Jennifer Hecht is a historian and award-winning poet. Her writing style is narrative, clear, and full of personality. At my book club meeting we spent several minutes just raving about how much we enjoyed the writing style.
The story begins with the ancient Greeks, then moves into ancient Judaism, Rome, and early Christianity. Jesus himself becomes an important figure in the history of doubt because by emphasizing faith in a way that Judaism never did, Christianity invented the doubt of the believer and the concept of doubt itself as a grave sin. (Jews, Greeks, and Romans were fine with you as long as you practiced religion. Genuine belief was secondary.) From there it moves into Buddhism and some lesser Eastern schools of thought, Islam, and relates them all to how Christianity and Judaism evolved over the middle ages and into the Enlightenment and modern times. Of course it discusses the role of religion in politics, especially in the era of the secular state, covering the French revolution and the foundation of the United States. The book touches on so many figures in the history of Doubt that even the seasoned freethinker is sure to encounter some new names and stories.
Because the book focuses exclusively on doubt, we get to read about all the arguments among doubters, such as Cicero's fictional story of three debating philosophers: an Epicurean, and Stoic, and a Skeptic. Later comes the long line of doubters who go about their doubting with quiet respect toward believers, in contrast to the doubters who view religion as a scourge that should be removed for the sake of bettering the human condition.

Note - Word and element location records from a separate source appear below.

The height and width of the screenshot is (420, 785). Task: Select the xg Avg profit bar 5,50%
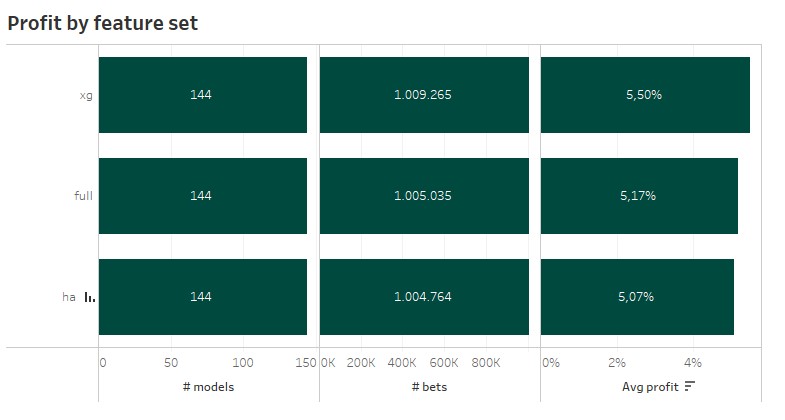point(645,95)
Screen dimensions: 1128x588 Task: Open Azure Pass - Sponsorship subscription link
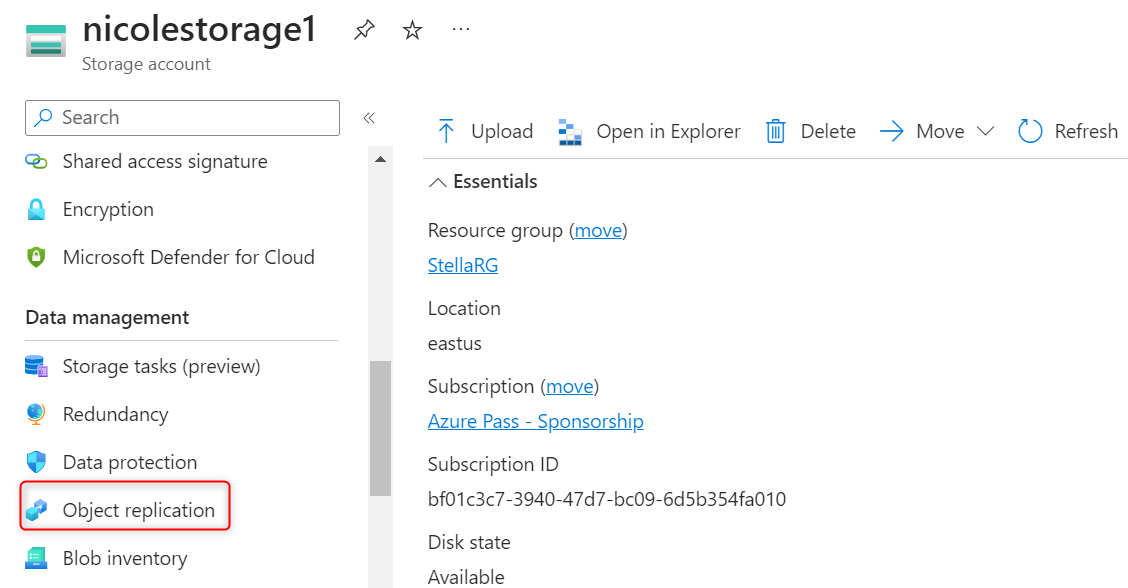pyautogui.click(x=535, y=421)
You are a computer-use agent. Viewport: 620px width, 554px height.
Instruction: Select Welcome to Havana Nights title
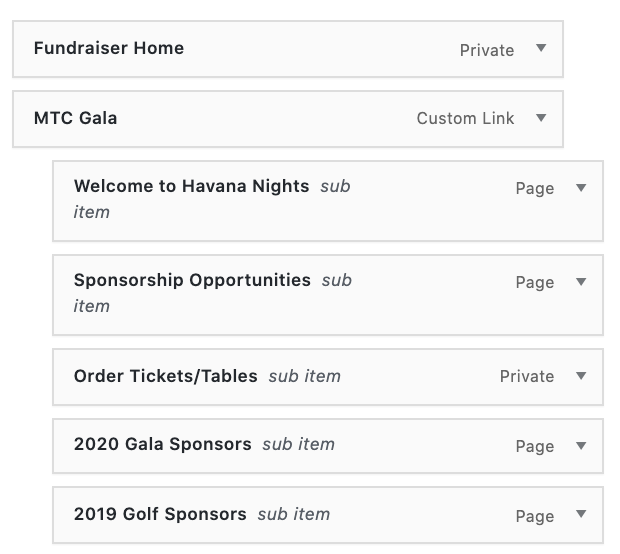[191, 186]
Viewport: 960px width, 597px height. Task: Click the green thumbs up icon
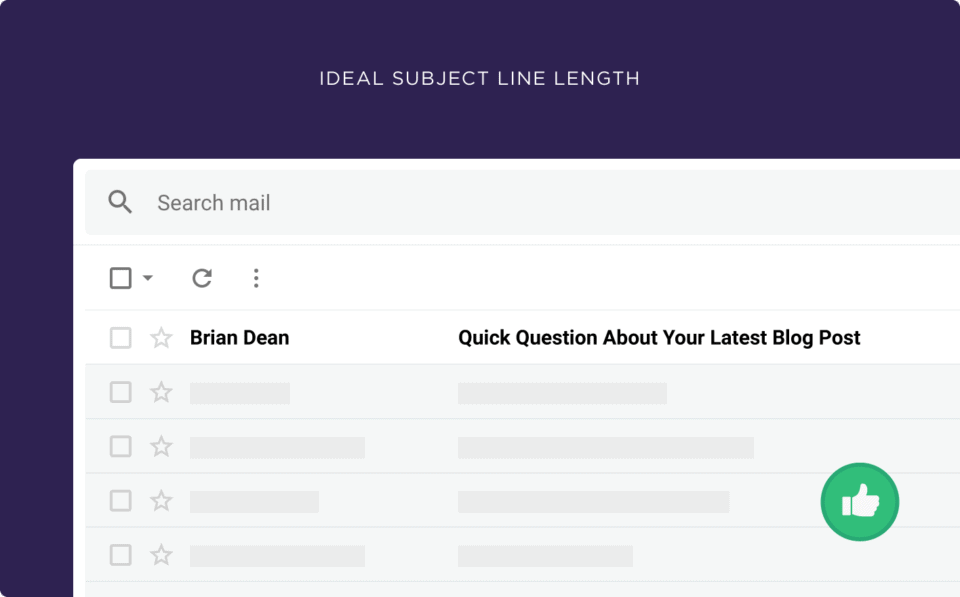[x=859, y=501]
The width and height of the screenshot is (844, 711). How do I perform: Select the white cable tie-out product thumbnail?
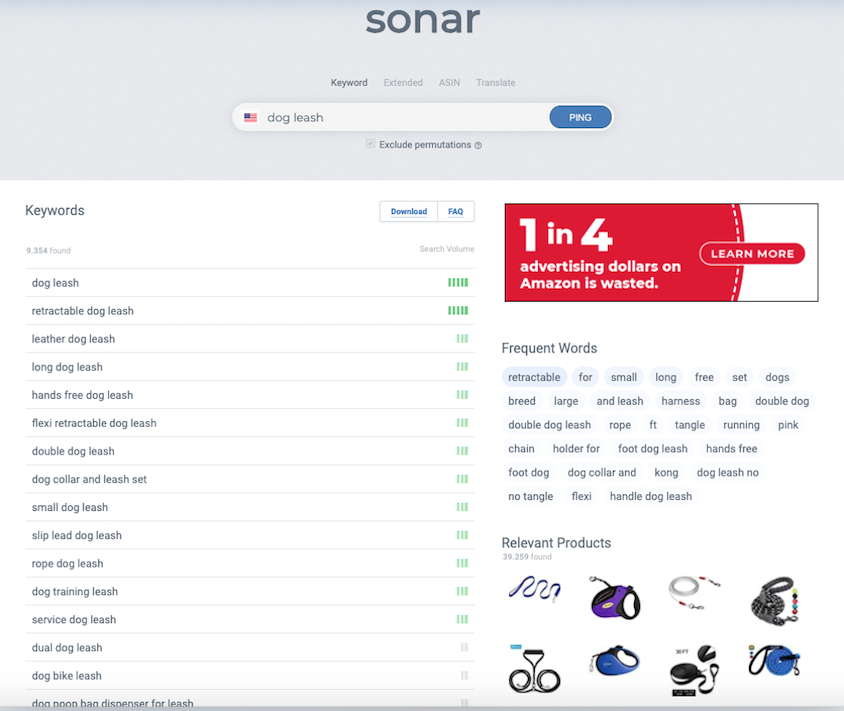[x=694, y=593]
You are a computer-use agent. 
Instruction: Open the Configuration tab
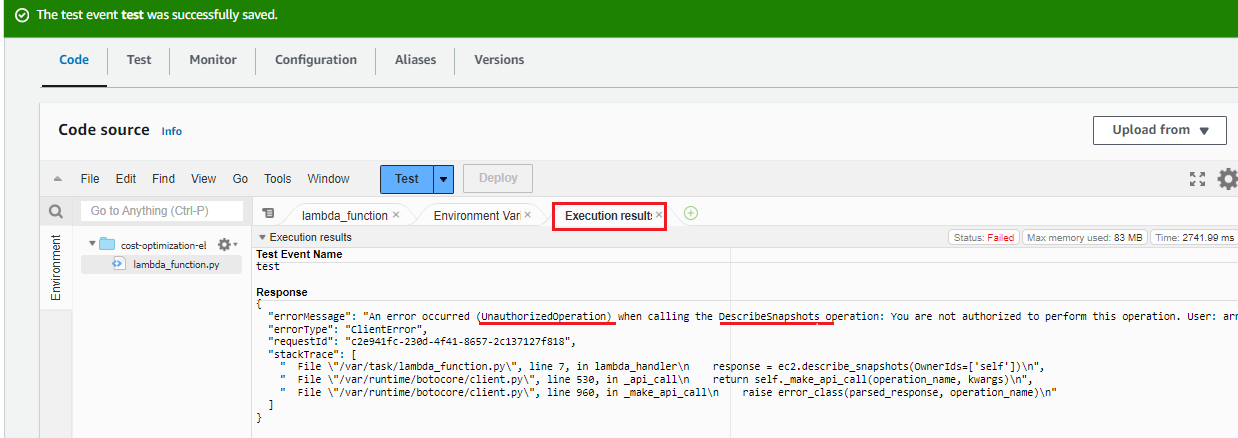[316, 60]
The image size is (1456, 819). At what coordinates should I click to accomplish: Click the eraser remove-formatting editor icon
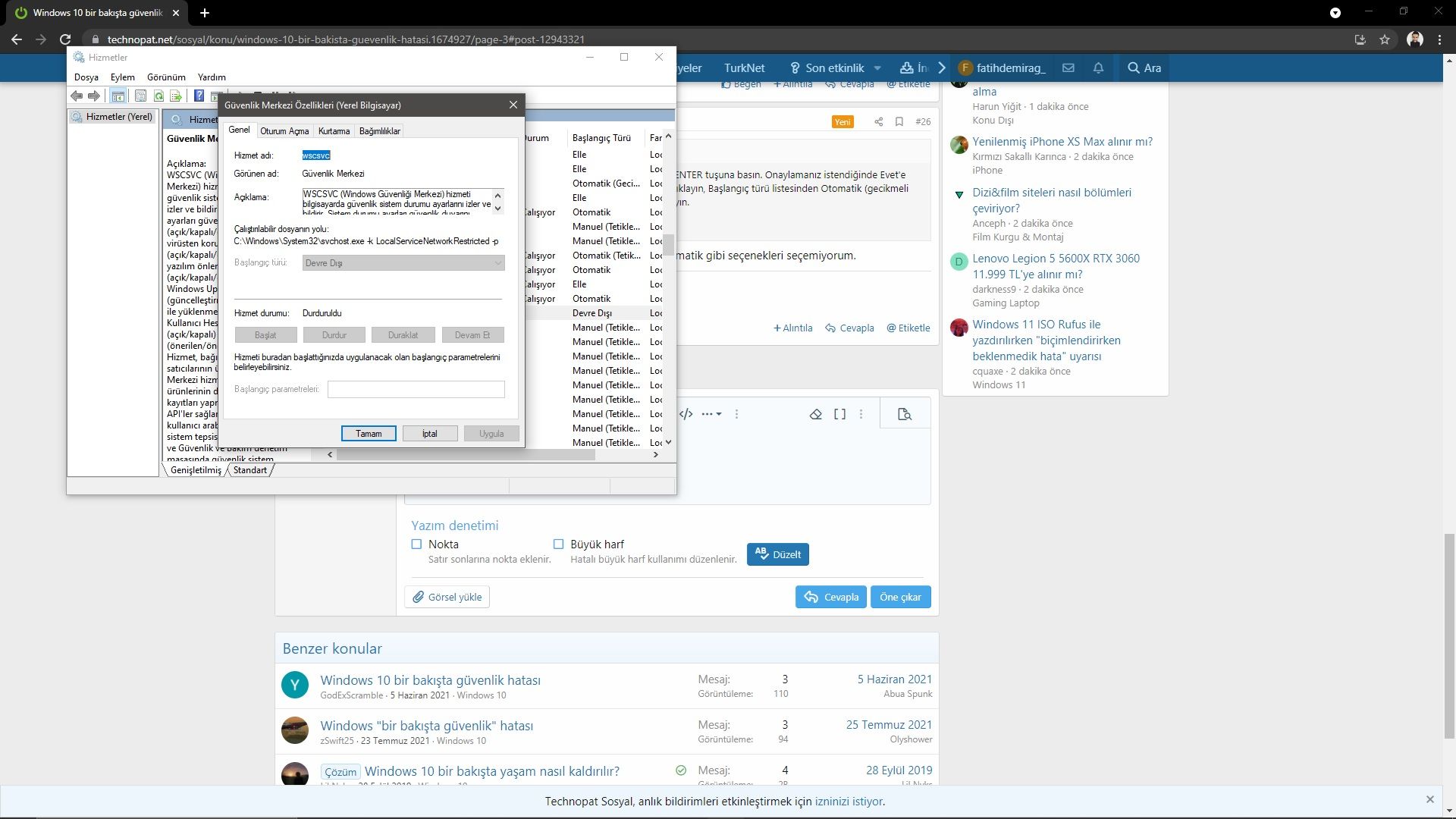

In her conclusion, Hecht states why she wrote this book: "The only thing such doubters really need, that believers have, is a sense that people like themselves have always been around, that they are part of a grand history. I hope it is clear now that doubt has such a history of its own, and that to be a doubter is a great old allegiance, deserving quiet respect and open pride." I confidently declare that she provides this. Doubt: A History is a wonderful resource for doubters of all stripes to have on their shelves.
The New Classic
There are millions of books out there offering to seduce you or browbeat you toward a particular belief system, but for the thoughtful philosophers, the nervous doubters, the nonbelievers (both lost and found), and evangelical athiests, there are very few well-written, even-handed, inspiring texts. Jennifer Hecht deserves a wreath of laurels for creating an exciting, readable, joyous work that belongs in the home of every open-minded, rational, seeker of enlightenment. This book should have its own section in bookstores.
I've been waiting for a guide like this for a long time. My religious friends have their bible; but this is mine. Mine. My source of wisdom from the ancients. My source of morality tales and life stories of my martyrs.
Errors? It's funny: the bible is supposed to be the word of a divine being, but it still has mistakes in it. Doubt: A History is the work of a human, for humans, for you. If I were offered a canteen of water after a week in the desert, I wouldn't complain if the canteen were the wrong color. Let's get a little perspective here. There are people who can't sleep at night for want of what is in this book. Solace. Warmth. Information. Camaraderie. Validation. And ultimately, hope. Hope that our species can save itself by tempering faith with reason.